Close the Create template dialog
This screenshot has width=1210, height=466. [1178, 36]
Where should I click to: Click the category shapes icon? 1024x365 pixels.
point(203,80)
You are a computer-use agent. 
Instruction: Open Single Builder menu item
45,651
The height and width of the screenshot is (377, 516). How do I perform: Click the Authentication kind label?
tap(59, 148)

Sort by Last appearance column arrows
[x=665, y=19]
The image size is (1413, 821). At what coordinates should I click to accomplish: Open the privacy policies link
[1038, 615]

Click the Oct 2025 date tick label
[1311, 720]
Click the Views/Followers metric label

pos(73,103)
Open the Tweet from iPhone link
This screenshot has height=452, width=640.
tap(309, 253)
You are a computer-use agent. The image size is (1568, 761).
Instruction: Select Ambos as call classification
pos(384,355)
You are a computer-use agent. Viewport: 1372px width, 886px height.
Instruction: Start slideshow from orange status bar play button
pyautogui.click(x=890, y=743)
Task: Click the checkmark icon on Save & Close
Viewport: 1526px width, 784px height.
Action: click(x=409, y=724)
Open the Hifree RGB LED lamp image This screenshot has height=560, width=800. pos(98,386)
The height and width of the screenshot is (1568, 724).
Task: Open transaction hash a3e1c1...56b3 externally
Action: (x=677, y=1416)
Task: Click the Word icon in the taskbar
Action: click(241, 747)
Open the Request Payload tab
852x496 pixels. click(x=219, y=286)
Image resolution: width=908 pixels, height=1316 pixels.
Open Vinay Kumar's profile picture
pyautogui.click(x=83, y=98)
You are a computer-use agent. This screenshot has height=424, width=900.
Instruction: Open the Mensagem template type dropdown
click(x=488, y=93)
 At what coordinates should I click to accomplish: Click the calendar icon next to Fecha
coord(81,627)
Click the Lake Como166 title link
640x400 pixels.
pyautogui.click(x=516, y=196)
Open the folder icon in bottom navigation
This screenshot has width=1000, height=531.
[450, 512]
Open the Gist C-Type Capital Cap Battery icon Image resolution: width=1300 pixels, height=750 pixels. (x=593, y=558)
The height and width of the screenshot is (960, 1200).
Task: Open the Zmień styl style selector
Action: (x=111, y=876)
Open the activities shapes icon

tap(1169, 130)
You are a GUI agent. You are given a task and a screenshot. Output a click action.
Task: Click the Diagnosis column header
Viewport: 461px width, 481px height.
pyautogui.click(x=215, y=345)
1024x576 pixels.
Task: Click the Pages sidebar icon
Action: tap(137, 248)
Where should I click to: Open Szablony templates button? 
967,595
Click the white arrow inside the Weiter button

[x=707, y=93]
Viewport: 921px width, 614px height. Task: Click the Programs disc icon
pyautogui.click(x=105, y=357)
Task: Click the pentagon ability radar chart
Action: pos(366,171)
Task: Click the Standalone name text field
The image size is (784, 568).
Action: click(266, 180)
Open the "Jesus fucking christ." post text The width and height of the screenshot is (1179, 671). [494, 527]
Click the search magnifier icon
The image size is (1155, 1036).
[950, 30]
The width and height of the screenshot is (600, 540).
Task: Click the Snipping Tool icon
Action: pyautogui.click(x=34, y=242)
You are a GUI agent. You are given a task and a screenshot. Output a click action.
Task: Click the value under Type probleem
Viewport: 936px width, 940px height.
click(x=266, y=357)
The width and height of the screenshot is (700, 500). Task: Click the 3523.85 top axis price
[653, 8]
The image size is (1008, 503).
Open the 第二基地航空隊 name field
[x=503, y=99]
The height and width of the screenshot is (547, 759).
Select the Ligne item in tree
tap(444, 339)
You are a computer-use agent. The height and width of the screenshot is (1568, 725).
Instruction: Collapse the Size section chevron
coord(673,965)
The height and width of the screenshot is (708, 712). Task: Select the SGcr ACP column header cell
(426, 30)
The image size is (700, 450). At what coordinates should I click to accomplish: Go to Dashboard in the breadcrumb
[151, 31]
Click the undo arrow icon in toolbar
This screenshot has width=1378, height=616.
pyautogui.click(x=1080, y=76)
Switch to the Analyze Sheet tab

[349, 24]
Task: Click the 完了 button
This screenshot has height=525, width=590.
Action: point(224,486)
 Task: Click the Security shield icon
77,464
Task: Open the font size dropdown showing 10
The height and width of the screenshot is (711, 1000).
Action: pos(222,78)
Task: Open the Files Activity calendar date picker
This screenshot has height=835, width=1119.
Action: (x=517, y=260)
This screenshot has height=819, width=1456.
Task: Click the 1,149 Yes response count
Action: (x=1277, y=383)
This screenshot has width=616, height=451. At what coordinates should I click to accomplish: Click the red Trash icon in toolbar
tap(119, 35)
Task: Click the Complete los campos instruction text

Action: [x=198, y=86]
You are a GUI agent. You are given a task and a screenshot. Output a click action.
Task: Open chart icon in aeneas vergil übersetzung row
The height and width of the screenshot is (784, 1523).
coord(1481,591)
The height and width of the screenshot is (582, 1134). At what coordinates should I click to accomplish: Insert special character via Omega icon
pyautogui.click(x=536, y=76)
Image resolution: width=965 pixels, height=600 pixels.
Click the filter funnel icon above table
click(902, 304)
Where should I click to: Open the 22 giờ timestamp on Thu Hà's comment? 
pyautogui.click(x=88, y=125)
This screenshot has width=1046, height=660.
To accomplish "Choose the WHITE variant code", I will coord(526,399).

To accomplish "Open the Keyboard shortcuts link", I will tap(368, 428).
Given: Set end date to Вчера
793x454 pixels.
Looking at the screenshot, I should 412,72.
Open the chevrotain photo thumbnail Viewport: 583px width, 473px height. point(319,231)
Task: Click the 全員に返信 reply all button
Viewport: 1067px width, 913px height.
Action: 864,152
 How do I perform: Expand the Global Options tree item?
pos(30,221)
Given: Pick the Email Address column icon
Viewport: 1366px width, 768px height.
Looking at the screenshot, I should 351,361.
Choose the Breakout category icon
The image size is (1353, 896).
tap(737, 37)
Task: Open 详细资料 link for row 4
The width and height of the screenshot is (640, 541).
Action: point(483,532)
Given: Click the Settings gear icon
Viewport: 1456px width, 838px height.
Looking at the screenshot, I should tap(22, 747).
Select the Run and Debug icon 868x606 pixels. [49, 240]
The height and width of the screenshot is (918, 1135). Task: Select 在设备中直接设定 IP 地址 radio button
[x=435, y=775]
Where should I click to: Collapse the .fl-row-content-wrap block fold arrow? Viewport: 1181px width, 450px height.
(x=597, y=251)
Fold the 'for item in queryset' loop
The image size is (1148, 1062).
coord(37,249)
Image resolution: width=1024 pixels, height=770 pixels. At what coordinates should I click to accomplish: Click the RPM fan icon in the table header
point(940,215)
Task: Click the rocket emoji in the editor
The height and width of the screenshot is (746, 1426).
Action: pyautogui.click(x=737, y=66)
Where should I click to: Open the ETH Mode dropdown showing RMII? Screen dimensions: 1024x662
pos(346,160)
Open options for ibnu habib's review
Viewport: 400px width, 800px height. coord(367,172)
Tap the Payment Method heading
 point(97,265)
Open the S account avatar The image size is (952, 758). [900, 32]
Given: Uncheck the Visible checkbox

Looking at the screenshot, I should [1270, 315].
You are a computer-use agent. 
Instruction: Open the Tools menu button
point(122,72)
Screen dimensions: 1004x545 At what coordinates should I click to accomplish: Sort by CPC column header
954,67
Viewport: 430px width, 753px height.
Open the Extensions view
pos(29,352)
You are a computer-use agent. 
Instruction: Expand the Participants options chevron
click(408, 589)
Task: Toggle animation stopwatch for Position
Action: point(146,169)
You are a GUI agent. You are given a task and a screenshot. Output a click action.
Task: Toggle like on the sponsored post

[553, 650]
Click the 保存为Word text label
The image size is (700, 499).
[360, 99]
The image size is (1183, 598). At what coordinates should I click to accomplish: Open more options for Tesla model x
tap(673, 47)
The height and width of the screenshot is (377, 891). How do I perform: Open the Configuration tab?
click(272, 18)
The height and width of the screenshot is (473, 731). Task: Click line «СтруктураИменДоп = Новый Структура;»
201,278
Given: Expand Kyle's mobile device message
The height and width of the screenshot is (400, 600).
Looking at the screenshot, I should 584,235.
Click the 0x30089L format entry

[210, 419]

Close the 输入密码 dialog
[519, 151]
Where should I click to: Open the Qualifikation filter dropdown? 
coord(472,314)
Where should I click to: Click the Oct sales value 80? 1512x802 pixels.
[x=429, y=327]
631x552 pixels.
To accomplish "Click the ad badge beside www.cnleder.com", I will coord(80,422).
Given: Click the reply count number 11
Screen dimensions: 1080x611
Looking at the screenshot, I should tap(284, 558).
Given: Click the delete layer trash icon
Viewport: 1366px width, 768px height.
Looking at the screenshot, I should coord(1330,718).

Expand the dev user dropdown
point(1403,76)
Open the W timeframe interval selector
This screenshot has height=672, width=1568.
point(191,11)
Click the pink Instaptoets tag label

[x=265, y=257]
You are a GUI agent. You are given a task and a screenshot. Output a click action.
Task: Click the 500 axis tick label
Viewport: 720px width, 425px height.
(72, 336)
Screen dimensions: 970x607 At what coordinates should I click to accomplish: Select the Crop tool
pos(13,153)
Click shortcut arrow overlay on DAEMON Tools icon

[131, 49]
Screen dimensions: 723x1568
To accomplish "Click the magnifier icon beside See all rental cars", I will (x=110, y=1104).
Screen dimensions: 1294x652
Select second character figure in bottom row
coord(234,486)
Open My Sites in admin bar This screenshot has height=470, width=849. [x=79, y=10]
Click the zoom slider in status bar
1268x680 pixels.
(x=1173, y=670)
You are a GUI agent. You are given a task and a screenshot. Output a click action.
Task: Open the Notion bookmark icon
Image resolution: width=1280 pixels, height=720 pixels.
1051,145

**What the task asks**
Copy the lines above exactly, beginning at the line that has "Instruction: Open the Mensagem" and stopping after the line that has "Open the folder icon in bottom navigation", and omit the rest.

**Task answer**
Instruction: Open the Mensagem template type dropdown
click(x=488, y=93)
 At what coordinates should I click to accomplish: Click the calendar icon next to Fecha
coord(81,627)
Click the Lake Como166 title link
640x400 pixels.
pyautogui.click(x=516, y=196)
Open the folder icon in bottom navigation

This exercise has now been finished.